The amendment would create the office of prime minister and deputy prime ministers and would expand the numbers of MPs in both the House of Assembly and Senate.
“Details of the constitutional amendment should come from the three parties,” one of the sources said. “The input into the amendment will be contentious and there is a likelihood of another stalemate.”
The source said MDC-Tsvangirai would fight for a constitutional provision stating that Mugabe would make key appointments only after “agreeing” with the prime minister. The MDC wants the word “consult” in the agreement referring to Mugabe to be replaced with “agreeing”. The sources said Zanu PF would fight “tooth and nail” to block the MDC from curtailing Mugabe’s power.
The two MDC formations, the sources added, would also fight to have a constitutional provision empowering them to be involved in appointing permanent secretaries, ambassadors, heads of parastatals and government departments.
If the parties agree, Constitution of Zimbabwe Amendment No19 will be gazetted in terms of the law. After being gazetted, the constitutional amendment should be debated publicly for at least 30 days before it is tabled, debated and passed by both the House of Assembly and Senate. Mugabe would then sign it into law.

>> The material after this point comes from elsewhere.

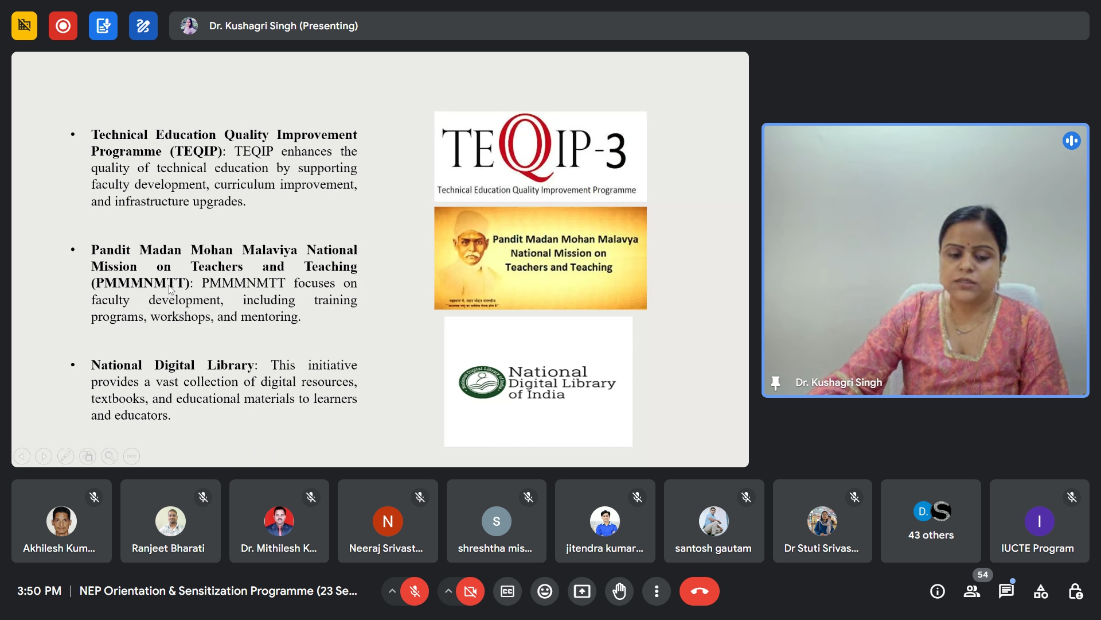
Task: Click the yellow slashed extension icon at top left
Action: [24, 26]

The MDC, according to Biti, would also like the Sadc summit to deal with the “morally reprehensible” alteration of the agreement of September 11.
“It is our understanding that the troika in fact made a resolution that it is the agreement of September 11 that should be binding and we are indeed surprised that it was not captured in the communiqué,” Biti said. “From the above, it is clear that there is so much that still has to be done and a lot of goodwill, patience and wisdom, which so far has not been evident or has not been exercised.”